- Document excerpt
[start]

And TJ also had some very interesting comments,
Seriously, Twitter would have been no better off having been written in PHP. They should have done better database profiling, but didn’t. Sucks to be the most popular site on the ‘Net. Now that they’ve released early and gotten the gold, they need to dig in and customize the hell out of the their DB layer.
Rails gave them the win because it fit their development tastes and helped them get a product up and running fast. Ruby is a clean, fluid language, so tweaking and hacking to optimize for known concerns is straightforward. Twitter has problems, but they’re the problems people should want to have.
I have not got involved in the Ruby/Rails community purely down to time constraints and just keeping up with PHP is enough for me at the moment. I did find an interesting blog about Ruby Benchmarking that is worth checking out (plus now a follow up). All of this has given me a bit of an insight into how Rails is developing. The case for a file-based database for Twitter continues to rage on Thought Palace .
I also had a question from Lada over night asking if I still developed games, the short answer is no. But its a long story of why so I will leave it to a later post.
benchmarking optimize Programming ruby on rails tweaking
Comment by David Zülke on 20 April 2007:
Ehm, could you just quickly remind me again why in the name of god you are comparing PHP (a language) to Rails (a framework)?
Comment by nick on 20 April 2007:
The original post was about PHP Frameworks VS Rails. I made the mistake of not putting Framework in the title this time! (which I will now fix). Thanks for pointing it out.

[end]

- Problem statement
Repeat the post about Twitter and Rails word for word, starting at "I also had a" and ending at "a later post.". The data that follows is separate material, unrelated to the post about Twitter and Rails above.

- Dataset excerpts
[start]

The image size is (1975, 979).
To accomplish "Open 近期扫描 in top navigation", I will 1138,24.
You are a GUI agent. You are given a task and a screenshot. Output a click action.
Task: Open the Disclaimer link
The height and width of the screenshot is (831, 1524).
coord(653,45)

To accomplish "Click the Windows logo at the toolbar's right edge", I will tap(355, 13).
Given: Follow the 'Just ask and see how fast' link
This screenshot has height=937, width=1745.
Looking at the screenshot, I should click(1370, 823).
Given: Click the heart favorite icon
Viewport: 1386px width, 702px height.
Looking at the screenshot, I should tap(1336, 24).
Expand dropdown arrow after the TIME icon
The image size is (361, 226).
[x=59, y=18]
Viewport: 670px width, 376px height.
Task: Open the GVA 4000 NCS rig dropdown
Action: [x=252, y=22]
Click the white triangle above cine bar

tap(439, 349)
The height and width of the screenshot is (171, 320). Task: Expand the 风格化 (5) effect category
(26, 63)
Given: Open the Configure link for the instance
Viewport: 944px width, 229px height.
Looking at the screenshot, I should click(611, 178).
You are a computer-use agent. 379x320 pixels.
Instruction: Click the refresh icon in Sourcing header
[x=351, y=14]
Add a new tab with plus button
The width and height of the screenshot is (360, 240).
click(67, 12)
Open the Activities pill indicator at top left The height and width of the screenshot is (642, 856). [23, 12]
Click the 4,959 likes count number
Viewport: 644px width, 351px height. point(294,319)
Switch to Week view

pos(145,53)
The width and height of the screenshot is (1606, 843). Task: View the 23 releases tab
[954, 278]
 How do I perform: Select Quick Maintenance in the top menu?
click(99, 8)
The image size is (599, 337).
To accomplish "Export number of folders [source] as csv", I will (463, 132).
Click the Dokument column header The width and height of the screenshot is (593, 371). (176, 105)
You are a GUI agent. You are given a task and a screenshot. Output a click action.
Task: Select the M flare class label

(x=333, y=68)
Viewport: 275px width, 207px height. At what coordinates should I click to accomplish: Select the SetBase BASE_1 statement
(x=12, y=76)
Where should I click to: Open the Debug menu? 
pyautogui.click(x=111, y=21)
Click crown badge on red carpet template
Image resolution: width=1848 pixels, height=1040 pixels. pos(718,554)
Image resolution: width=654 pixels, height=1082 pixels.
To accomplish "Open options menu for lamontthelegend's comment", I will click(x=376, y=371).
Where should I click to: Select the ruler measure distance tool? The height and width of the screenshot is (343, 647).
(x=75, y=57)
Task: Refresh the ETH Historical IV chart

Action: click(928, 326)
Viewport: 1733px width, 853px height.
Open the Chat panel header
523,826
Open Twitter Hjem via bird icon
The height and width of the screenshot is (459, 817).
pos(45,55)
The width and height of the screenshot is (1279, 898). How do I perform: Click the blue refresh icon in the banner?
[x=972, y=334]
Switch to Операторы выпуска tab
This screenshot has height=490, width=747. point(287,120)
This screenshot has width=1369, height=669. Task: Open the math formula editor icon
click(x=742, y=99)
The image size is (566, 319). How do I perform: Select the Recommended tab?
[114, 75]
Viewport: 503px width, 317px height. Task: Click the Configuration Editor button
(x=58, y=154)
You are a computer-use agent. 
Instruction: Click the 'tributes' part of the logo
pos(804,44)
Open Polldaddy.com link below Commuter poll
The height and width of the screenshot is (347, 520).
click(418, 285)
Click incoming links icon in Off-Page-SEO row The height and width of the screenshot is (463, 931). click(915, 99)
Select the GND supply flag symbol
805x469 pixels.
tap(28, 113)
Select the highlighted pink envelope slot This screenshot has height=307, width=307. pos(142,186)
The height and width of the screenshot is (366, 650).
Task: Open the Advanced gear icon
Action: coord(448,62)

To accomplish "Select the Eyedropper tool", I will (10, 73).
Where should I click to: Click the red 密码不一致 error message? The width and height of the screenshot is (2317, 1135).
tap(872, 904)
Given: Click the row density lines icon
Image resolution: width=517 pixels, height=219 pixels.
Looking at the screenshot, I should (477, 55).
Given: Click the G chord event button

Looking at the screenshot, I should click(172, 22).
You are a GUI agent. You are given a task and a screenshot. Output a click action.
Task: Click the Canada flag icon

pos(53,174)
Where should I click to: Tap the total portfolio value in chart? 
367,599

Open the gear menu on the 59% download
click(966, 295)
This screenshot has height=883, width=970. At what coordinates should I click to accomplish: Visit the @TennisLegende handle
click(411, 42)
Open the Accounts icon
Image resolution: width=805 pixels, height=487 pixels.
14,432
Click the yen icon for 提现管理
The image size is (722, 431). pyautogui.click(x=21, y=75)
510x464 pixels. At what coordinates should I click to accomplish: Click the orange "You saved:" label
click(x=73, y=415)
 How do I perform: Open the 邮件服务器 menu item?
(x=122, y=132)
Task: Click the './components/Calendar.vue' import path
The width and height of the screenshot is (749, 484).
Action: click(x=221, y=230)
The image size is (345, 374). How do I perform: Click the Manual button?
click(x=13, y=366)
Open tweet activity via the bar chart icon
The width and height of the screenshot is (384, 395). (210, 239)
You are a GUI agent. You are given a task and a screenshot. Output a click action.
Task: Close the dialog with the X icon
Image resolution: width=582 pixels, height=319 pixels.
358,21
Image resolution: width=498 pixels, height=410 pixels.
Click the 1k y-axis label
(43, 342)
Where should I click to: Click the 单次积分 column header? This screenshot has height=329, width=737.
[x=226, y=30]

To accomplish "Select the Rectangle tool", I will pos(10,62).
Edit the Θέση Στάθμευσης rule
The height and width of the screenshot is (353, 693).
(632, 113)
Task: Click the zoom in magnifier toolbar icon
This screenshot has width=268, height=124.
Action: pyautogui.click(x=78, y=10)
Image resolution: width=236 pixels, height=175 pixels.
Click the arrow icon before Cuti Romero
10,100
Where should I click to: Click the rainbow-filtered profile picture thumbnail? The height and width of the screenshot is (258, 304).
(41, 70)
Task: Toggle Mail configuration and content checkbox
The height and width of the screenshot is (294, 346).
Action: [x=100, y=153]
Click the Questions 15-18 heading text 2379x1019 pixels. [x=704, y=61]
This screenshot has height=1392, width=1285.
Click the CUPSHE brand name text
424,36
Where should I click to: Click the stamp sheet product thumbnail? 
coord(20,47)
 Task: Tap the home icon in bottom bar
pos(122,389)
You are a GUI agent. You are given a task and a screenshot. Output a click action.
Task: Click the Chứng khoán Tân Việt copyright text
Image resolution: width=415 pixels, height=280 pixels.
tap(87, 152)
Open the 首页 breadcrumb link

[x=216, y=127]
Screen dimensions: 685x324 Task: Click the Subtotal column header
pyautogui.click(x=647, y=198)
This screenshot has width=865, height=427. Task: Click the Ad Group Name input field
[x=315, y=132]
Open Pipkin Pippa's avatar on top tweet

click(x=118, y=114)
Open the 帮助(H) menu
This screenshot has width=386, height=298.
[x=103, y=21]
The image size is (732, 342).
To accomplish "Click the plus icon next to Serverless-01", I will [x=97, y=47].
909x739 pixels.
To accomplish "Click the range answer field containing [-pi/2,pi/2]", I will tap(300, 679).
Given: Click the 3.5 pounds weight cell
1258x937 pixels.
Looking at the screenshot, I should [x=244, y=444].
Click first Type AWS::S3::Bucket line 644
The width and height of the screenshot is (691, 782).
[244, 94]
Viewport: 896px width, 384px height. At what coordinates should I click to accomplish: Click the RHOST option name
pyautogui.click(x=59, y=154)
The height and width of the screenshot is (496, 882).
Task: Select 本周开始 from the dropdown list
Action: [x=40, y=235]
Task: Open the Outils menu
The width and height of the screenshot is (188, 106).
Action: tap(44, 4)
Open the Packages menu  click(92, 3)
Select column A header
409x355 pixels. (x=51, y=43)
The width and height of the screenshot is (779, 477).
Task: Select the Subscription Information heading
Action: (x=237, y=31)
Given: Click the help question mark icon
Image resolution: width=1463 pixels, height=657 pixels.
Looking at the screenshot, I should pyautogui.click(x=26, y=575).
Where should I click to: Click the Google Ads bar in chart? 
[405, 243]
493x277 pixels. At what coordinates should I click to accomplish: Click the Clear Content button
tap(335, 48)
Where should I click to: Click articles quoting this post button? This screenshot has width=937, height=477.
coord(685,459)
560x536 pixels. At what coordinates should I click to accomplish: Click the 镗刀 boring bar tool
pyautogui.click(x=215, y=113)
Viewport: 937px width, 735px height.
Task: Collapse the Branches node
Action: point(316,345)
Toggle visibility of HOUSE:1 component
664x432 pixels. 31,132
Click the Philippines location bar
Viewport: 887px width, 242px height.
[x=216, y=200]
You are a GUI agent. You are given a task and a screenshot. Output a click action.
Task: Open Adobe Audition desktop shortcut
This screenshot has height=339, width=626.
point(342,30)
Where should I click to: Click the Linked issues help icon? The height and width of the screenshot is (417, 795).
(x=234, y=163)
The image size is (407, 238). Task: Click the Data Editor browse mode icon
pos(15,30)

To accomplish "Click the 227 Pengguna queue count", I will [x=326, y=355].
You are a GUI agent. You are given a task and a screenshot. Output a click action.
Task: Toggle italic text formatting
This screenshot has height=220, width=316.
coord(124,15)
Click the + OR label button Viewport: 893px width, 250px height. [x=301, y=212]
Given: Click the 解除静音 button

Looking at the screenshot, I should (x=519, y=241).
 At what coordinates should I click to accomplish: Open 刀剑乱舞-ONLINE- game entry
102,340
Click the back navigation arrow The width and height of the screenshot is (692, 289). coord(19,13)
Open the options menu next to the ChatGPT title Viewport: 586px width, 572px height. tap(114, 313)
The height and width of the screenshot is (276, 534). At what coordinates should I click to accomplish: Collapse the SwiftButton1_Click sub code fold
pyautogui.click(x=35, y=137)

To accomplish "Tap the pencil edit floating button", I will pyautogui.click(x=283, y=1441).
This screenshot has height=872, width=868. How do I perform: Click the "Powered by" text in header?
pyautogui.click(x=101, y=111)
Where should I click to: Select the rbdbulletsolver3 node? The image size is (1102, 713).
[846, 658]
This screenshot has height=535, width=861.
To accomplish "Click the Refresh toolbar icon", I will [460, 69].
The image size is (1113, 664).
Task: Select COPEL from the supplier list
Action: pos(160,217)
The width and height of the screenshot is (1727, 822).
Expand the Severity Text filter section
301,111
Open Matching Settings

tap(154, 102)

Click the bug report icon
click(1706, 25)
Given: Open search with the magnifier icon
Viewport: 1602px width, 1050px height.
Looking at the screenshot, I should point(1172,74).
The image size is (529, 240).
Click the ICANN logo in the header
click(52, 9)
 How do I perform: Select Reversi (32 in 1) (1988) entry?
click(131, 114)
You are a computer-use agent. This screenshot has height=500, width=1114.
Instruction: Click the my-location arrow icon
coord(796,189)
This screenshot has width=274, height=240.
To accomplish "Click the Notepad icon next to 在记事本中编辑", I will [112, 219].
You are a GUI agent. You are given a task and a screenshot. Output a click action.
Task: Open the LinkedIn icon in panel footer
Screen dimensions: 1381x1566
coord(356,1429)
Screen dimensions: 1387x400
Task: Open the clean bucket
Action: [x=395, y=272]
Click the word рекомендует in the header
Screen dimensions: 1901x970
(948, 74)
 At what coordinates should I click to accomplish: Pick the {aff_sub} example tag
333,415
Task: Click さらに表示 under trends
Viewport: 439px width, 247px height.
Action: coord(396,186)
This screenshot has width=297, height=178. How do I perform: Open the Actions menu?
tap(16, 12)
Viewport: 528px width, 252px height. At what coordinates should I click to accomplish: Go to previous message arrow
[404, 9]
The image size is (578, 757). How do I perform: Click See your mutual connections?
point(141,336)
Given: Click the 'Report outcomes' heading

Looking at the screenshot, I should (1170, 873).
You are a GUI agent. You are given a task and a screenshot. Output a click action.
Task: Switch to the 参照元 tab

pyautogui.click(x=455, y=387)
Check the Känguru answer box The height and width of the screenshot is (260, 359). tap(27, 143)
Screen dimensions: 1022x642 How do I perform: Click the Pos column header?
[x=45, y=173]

[end]

- Full response
I also had a question from Lada over night asking if I still developed games, the short answer is no. But its a long story of why so I will leave it to a later post.